You had a good one last year with Pat Hentgen.

Pat Hentgen was a great bullpen coach. A great person in general. A great pitcher, great baseball man, great Blue Jay. The opportunity work with Pat and Pat could get down on the field and experience that is only going to help him in his career. He is still going to be with the Blue Jays. He's still going to help out. He still has aspirations of working in baseball. Right now timing with his family wasn't the best, but he learned a lot down there. And we had a good time and we got a lot of things done.

You've worked with Cito, a former batting coach and now you have a former pitching coach as a manager. What's the difference?
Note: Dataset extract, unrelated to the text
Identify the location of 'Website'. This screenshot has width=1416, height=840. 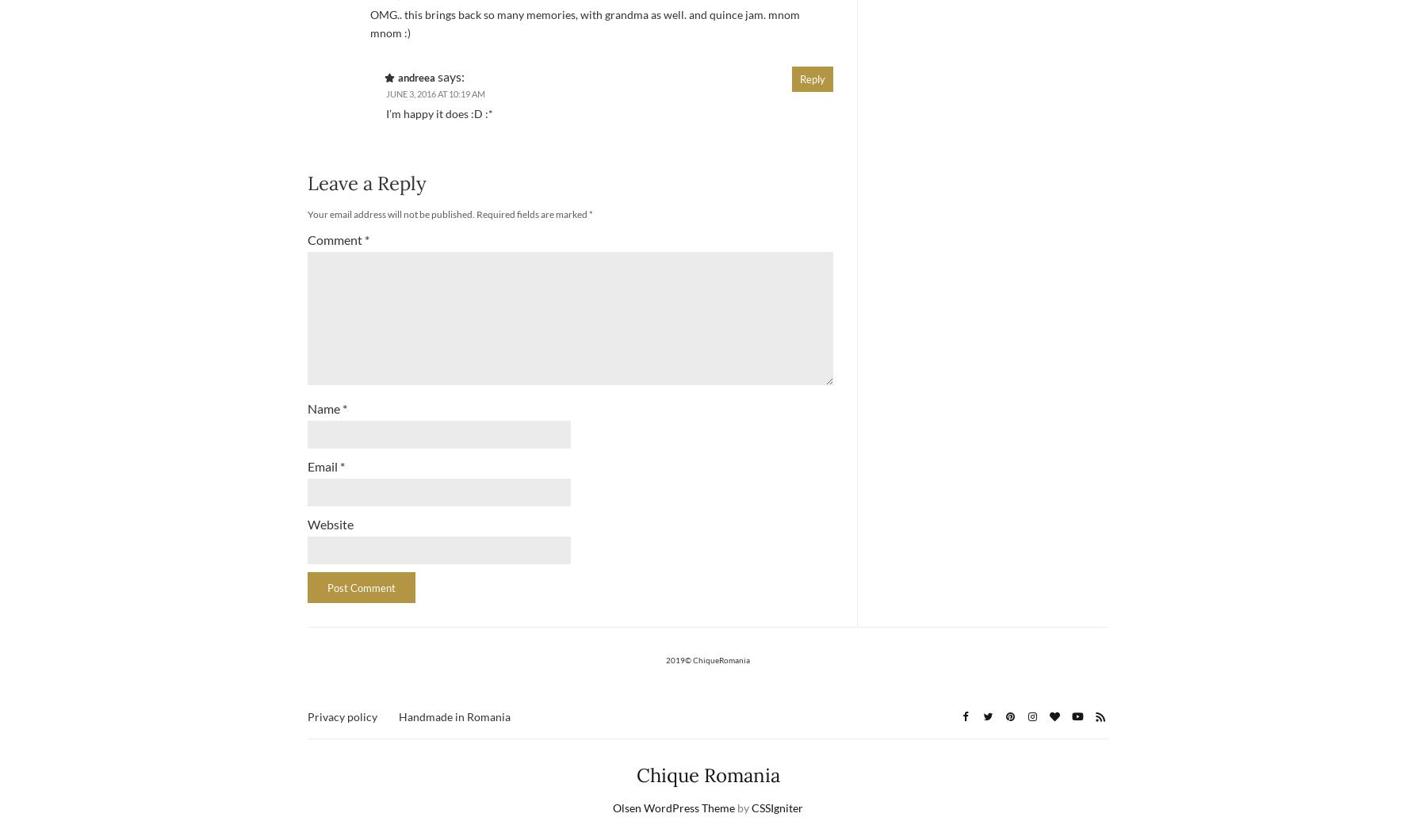
(331, 523).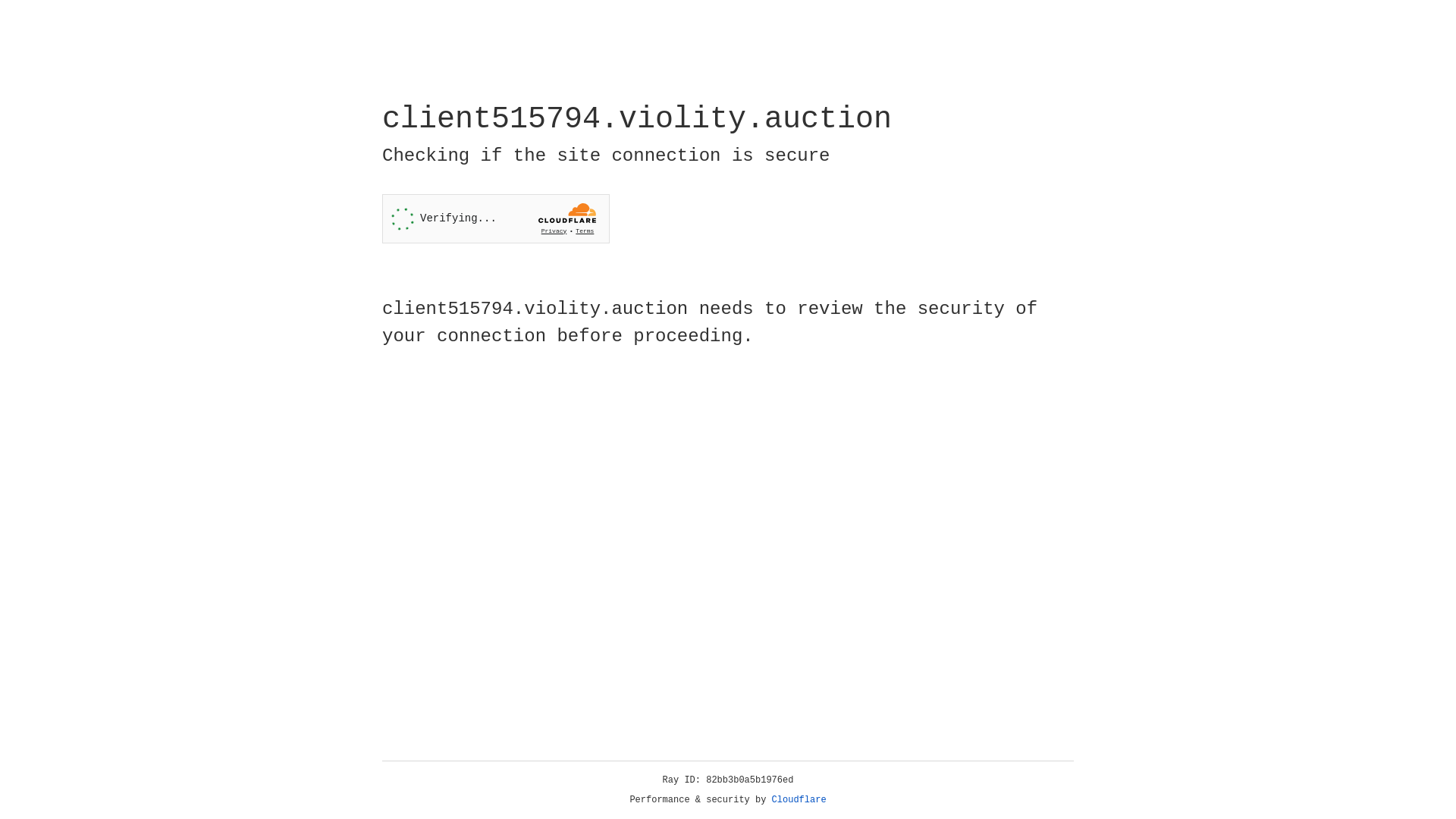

You know, it's not as big a difference as people might think. Cito knew a lot about pitching, I don't think he publically said a lot about it but he did know a lot about pitching. He used to pitch when he was in high school. So, it's not that big of a deal. John, obviously, being a pitching coach for the Boston Red Sox, has a lot of insight to a lot of things, which is very valuable to me. I went up against him, when I was with the Blue Jays he was a pitching coach Red Sox, so he has a lot of ideas on how to get people out. He has a lot of ideas on how to correct things with pitchers. Maybe a little more technical, maybe a little more delivery orientated than Cito. But all-in-all, about the same when the game starts. I think that the flow of talking about pitching, in the down time, flows a little easier. Than talking to a hitter, you know, Cito's still a hitter. It's kind of funny, they don't always agree with pitchers. While John tends to have that pitching background which agrees with me a little bit more.

You have the same language.

The language is about the same but all-in-all not as big a difference as people might think.